### Отрывок для чтения ###
Кто победил? Бейлис? Короленко? А может быть — вся Россия?..
Он был демократом. По образу жизни, по взглядам, по способам, какими эти взгляды отстаивал. В сложном, трудном единстве сочетались в нем приверженность к свободе как величайшему благу — чувство долга, любовь к Отечеству — и готовность говорить ему правду, какой бы горькой она ни была...
Демократия не может зиждиться на эгоизме, насилии, лжи, иначе она быстро выродится и сама себя погубит. Демократия, способность к ней, ее прочность определяют нравственное состояние общества. От этого зависит, как жить вместе — и людям, и народам.
Короленко, как свидетельствуют его письма к Луначарскому, оставался верен своим идеалам и в то время, когда реальная жизнь ставила их под сомнение или откладывала «на потом». И тогда, как Рыцарь Печального Образа на своей костлявой кляче, с копьем и в латах, он казался почти анахронизмом — среди комиссаров в кожаных куртках, тачанок, размежевавших страну кровавых сражений... Луначарский не ответил на письма Короленко — не берусь гадать, почему. Он ответил ему своей пьесой «Освобожденный Дон-Кихот». (Наркомы в то время, как известно, писали не только доклады). Думаю, что это именно так: слишком уж многое напоминает в герое пьесы Рыцаря Демократии, писавшего из Полтавы свои свои горькие, пророческие письма... О справедливости, о милосердии, о неправедности насилия, какими бы целями оно ни диктовалось... И в самом деле, они могли показаться не очень-то своевременными, эти мысли, когда судьба революции была на волоске и в ее вождей летели пули, пущенные из-за угла... Однако пророки всегда бывают не ко времени, правота их признается слишком поздно.
На письма Короленко, точнее — на мысли, в них содержавшиеся, о целях и методах революции, об отношении к крестьянству, ответил не Луначарский, а Ленин: ответил в 1921 году — нэпом.
В то время Короленко был тяжело болен, и Ленин отдал распоряжение наркому здравоохранения Семашко назначить ему известного врача, отправить лечиться за границу...
25 декабря 1921 года Короленко скончался. Через два дня открывшийся в Москве IX Всероссийский съезд Советов почтил его память вставанием. «На всем протяжении его жизни он был всюду, где слышалось горе, где чувствовалась обида...» — не знаю оценки выше, чем в этих сказанных тогда словах.
### Данные для анализа ###
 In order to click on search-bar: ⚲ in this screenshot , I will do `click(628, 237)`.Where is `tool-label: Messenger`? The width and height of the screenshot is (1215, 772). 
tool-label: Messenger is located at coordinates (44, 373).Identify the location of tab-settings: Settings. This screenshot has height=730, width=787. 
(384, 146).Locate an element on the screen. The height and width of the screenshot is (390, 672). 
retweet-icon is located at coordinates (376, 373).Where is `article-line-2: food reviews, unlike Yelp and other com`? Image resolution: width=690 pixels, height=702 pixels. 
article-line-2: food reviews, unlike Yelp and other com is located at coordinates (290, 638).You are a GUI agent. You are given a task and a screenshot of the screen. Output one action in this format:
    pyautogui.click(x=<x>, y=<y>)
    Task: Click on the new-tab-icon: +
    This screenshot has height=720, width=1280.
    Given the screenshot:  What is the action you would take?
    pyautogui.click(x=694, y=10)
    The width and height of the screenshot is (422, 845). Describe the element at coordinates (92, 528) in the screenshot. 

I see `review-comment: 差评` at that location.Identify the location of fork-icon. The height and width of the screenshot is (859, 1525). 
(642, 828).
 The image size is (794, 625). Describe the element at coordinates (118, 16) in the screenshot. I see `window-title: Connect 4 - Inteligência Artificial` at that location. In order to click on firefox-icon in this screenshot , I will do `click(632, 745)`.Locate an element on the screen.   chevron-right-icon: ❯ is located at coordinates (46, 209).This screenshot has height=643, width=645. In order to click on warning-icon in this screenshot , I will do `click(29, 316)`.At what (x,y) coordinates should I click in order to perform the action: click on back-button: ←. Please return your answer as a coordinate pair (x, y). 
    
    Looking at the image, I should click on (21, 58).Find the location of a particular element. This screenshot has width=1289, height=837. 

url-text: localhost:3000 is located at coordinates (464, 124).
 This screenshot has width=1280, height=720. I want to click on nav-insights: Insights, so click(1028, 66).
###
*Суть задания*
Перепишите без изменений часть отрывка о Короленко между словами «Демократия не может» и «людям, и народам.» включительно. Приведенные строки не имеют отношения к отрывку о Короленко.

*Ответ на задание*
Демократия не может зиждиться на эгоизме, насилии, лжи, иначе она быстро выродится и сама себя погубит. Демократия, способность к ней, ее прочность определяют нравственное состояние общества. От этого зависит, как жить вместе — и людям, и народам.